Puis, avec précautions, à moins que ce ne soit par amusement pour faire mouvoir mon ombre sur ces terres inconnues et jouer un instant encore au « Maître du monde » qui étend son empire à ses pieds, j’ai fait quelques pas en prenant garde d’avoir toujours le soleil derrière moi pour que les ressauts du paysage fassent onduler l’ombre de mon corps sur ses flancs. À quelques mètres de moi, dans une légère remontée, apparaissait, incongru et destructeur de mes rêves… un banc ! Un simple banc de bois, de couleur noire, hiératiquement ancré dans cet univers minéral, il attendait… Assemblage humain aux lignes pures, aux planches rabotées et jointes, il contrastait avec le chaos de la nature environnante. Il jurait dans ce coin de terre. Il lui jetait les bases de la civilisation et rendait le paysage qui s’étalait derrière lui encore plus lunaire et plus raviné, et ce jusqu’aux sommets éloignés et inaccessibles.

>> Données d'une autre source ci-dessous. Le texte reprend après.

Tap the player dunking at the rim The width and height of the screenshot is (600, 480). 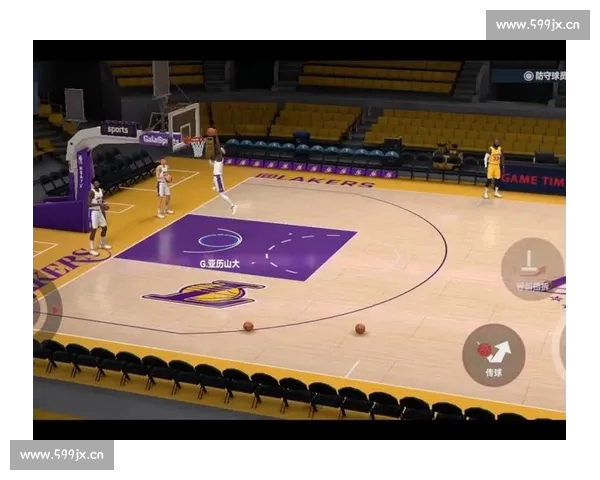pos(220,172)
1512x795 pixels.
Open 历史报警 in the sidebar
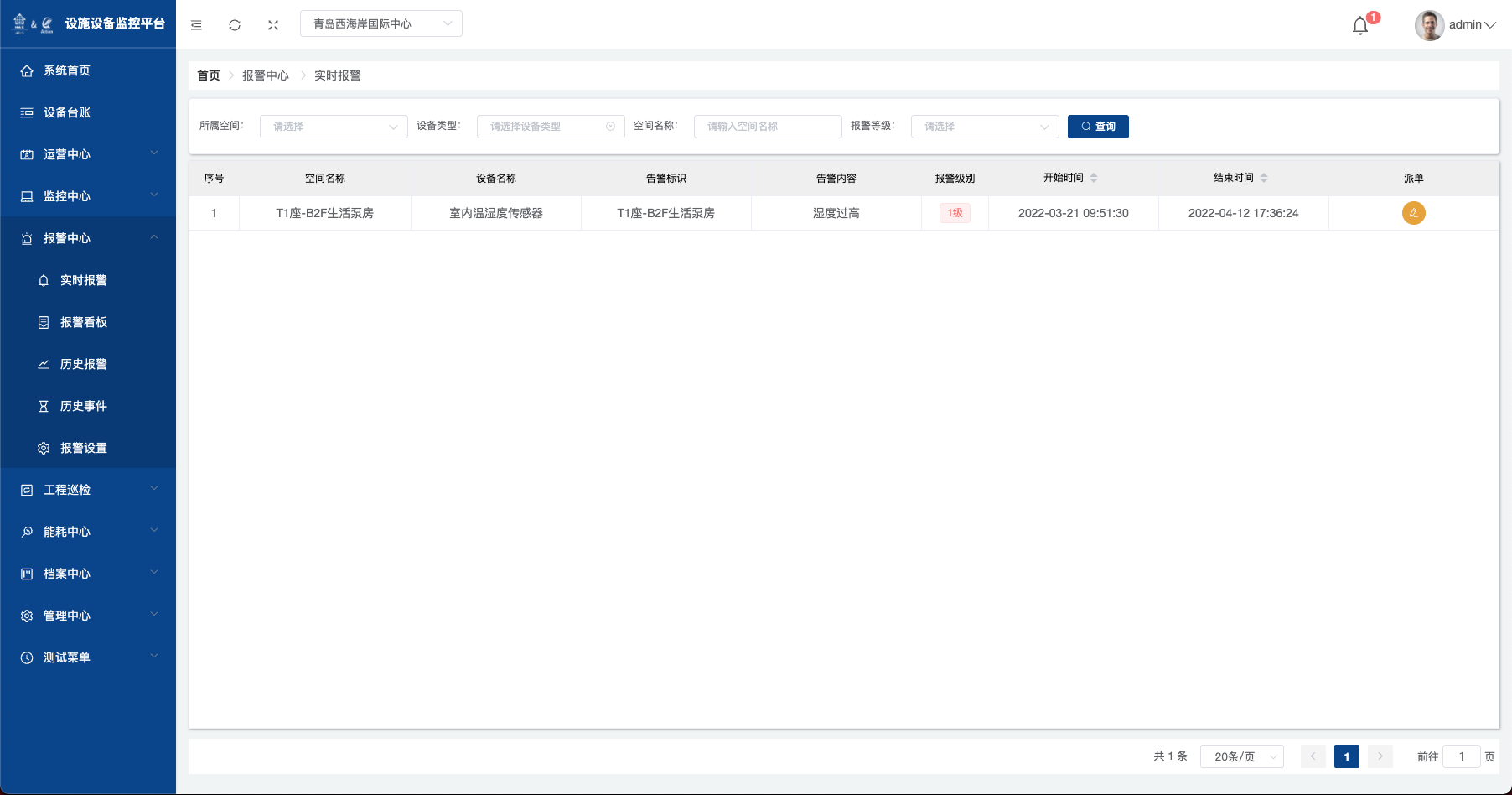pyautogui.click(x=84, y=364)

Là, soudain, j’ai eu une sorte de vision ! De façon presque extatique, je me souviens avoir plissé les yeux, détaillant la scène : je la photographiais déjà intérieurement. D’une main moite, sans quitter des yeux le paysage, je m’emparai de l’un de mes appareils qui battait ma poitrine à la meurtrir, et à l’aide d’une infecte grimace, j’appliquai mon œil dans l’œilleton du boîtier pour cadrer avec soin la vision qui venait de m’habiter : le banc noir, sculpture moderne utilitaire, empreinte de l’Homme sur Dame nature, jurant avec ce paysage lunaire à l’immensité incommensurable, aux tonalités pâles… Alors, je le photographiai comme s'il était devenu le personnage central d’une scène de vie amoureuse ou boudeuse qui se déroulait devant mes yeux, dans ma tête… Le banc s’animait et me racontait une histoire, son histoire, sa vie intime, qu’il me fallait à mon tour absolument raconter et faire connaître au monde… C’est vrai qu’un banc reste un lieu de prédilection pour des amours naissantes, des amours actives et des bouderies après le désamour… Selon le grand Georges (Brassens) seuls les amoureux se bécotent sur les bancs publics… Mais ici, point d’amoureux, point de public, seul le banc était là ! Bien sûr, il pouvait apparaître comme déplacé dans ce paysage où la main ni le pied de l’homme n’avaient, me semblait-il, encore laissé de traces, sauf le banc. D’ailleurs, il était tellement déplacé qu’il en était devenu obscène.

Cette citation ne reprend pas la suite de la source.